**Goal of the exercise:**
In the data below, restate exactly the lines from the one with "The image size" to the final line, both included, but not the pictures.

[Dataset entries — start]

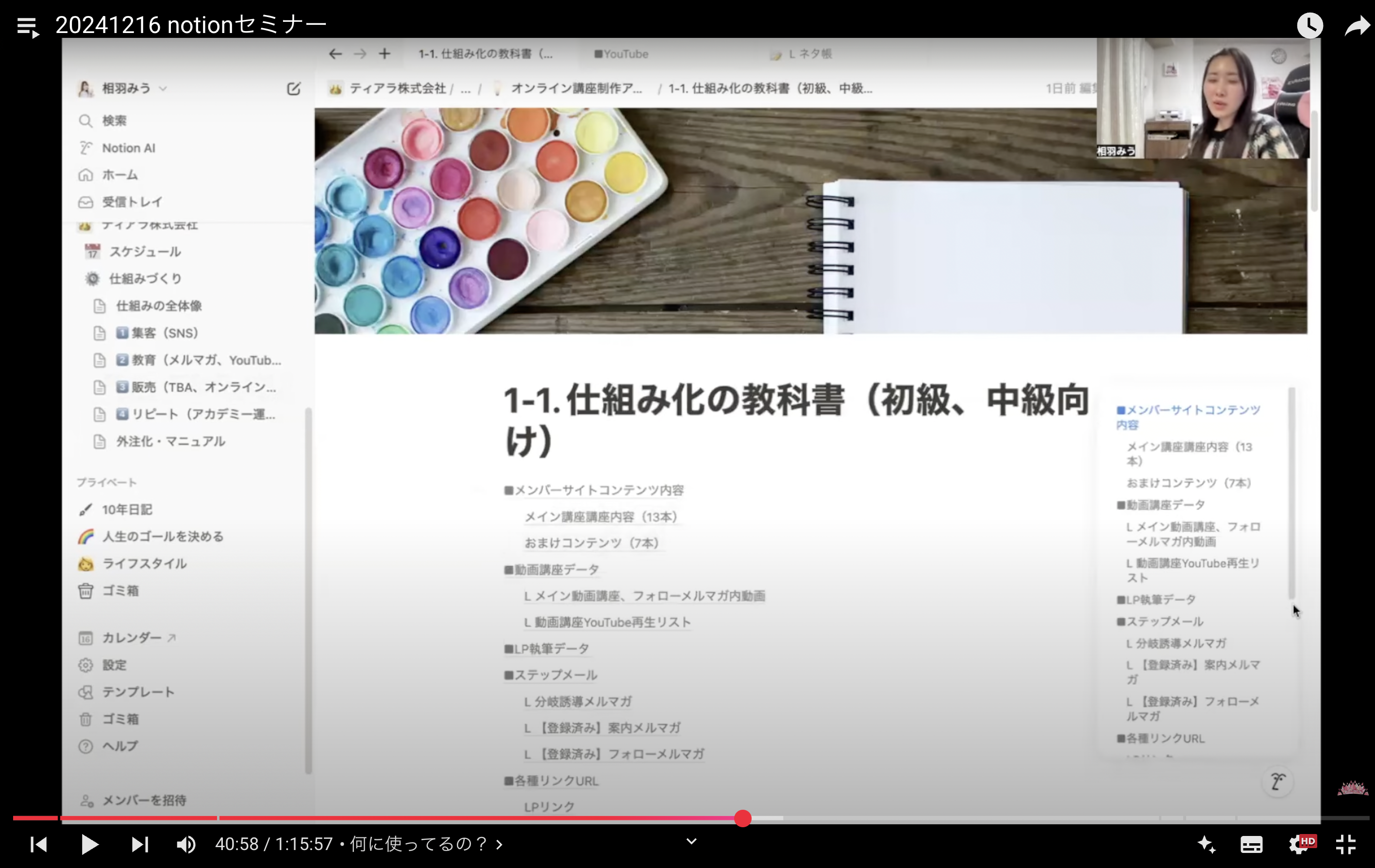This screenshot has height=868, width=1375.
Task: Open the playlist queue icon at top left
Action: [x=27, y=26]
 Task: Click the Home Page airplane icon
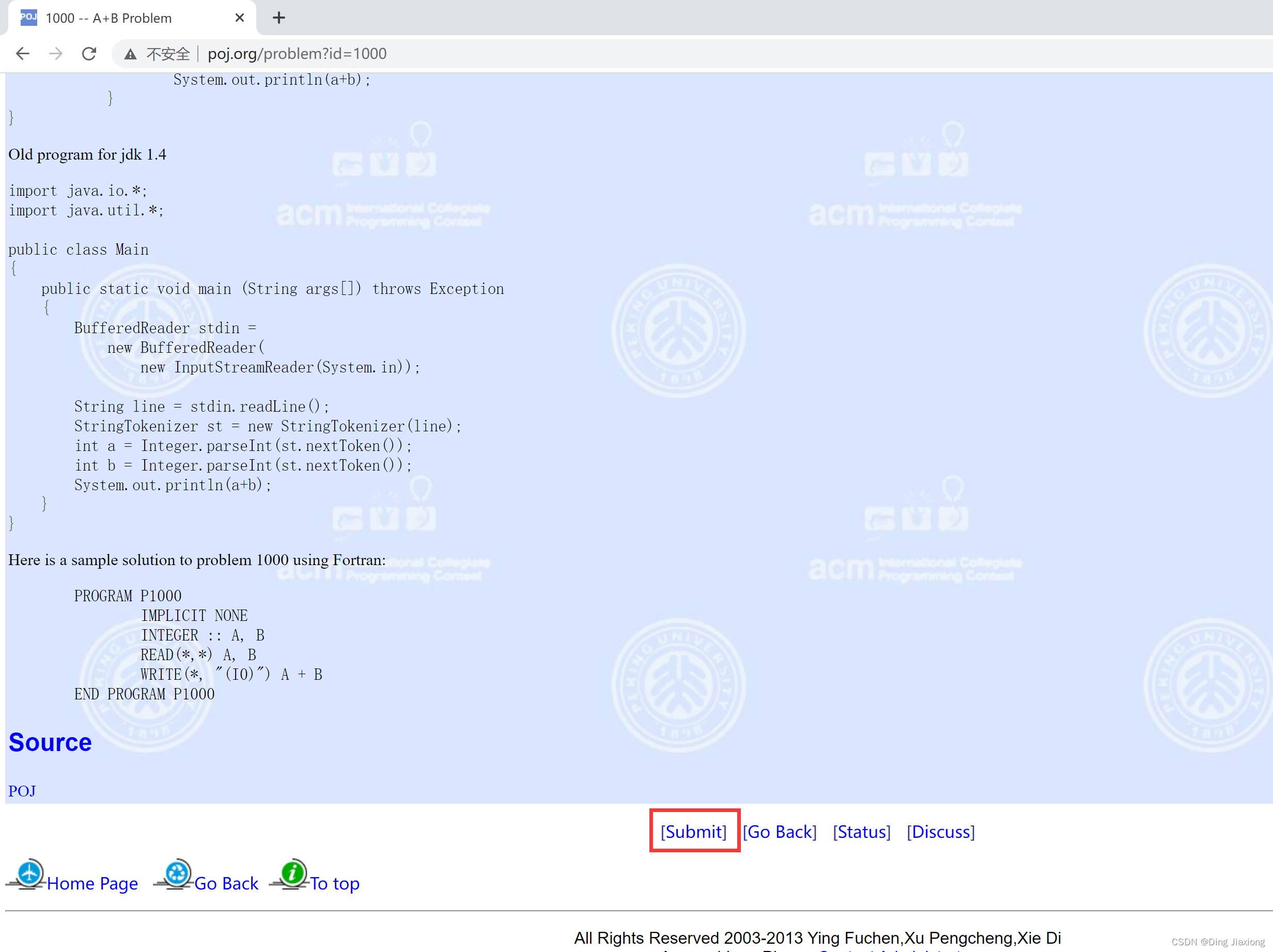pyautogui.click(x=29, y=874)
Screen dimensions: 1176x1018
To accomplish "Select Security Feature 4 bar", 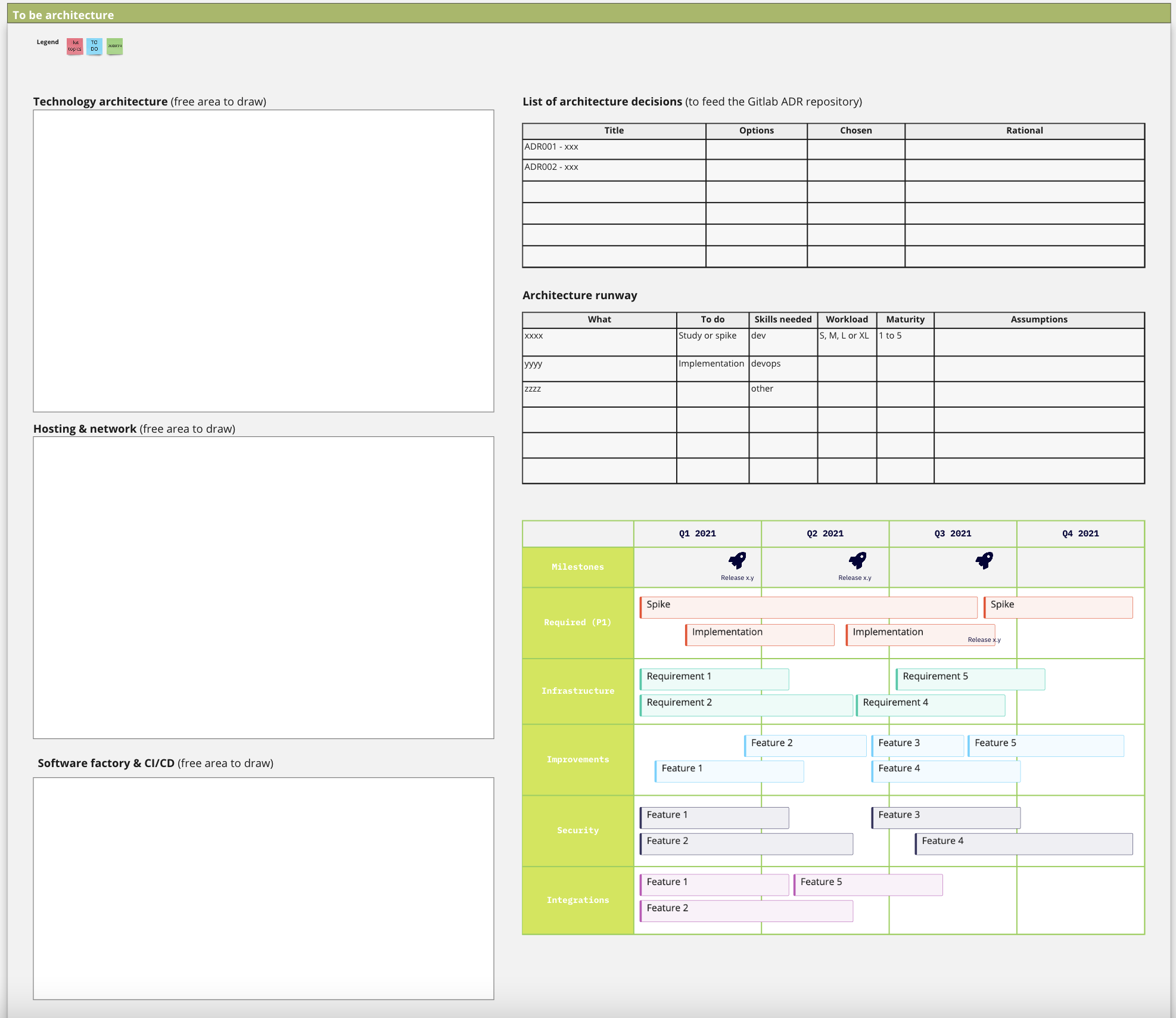I will [x=1023, y=843].
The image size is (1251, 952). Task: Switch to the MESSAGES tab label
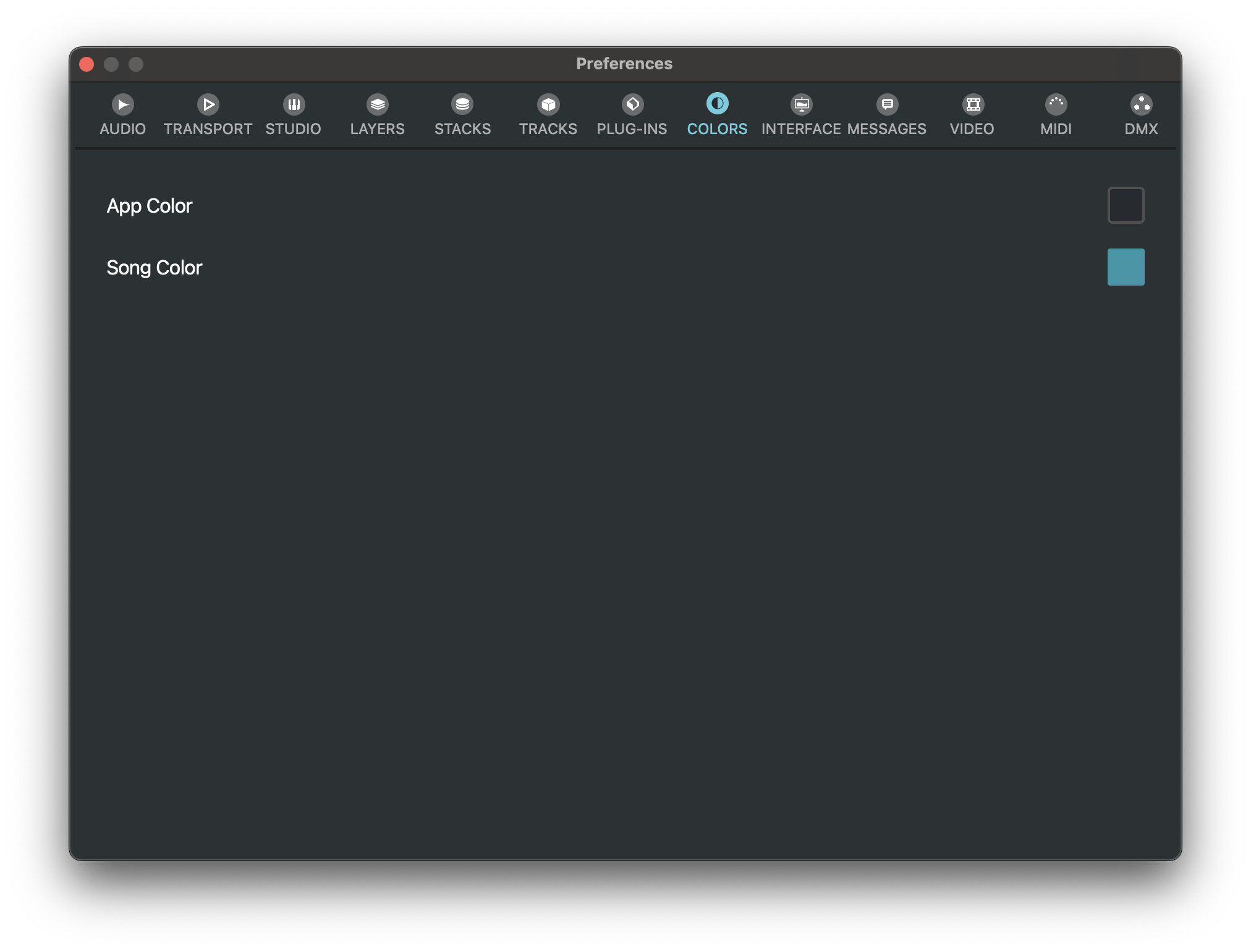click(x=887, y=129)
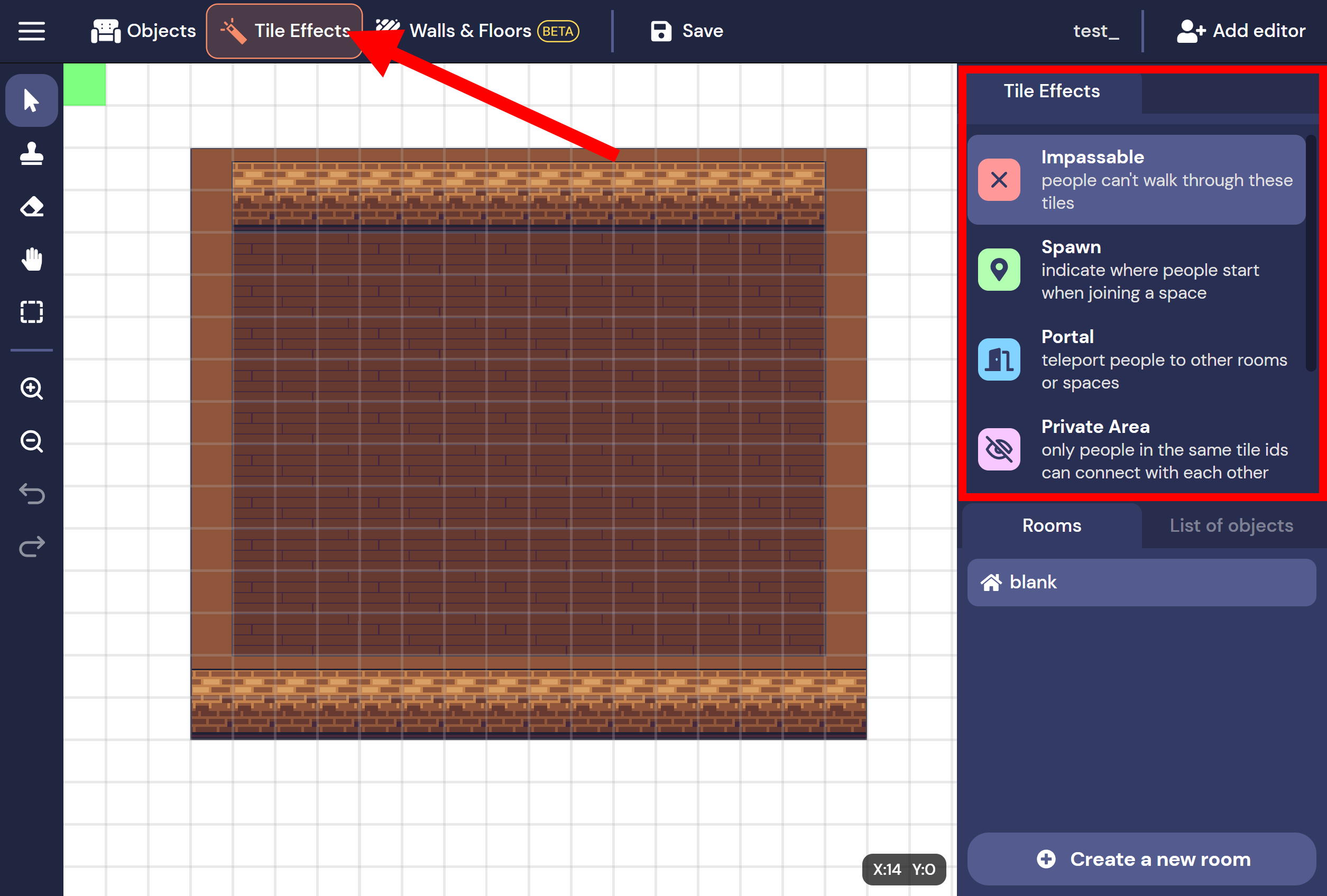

[Dataset entries — finish]

**Answer to this problem:**
The image size is (1251, 952). Task: Switch to the MESSAGES tab label
click(x=887, y=129)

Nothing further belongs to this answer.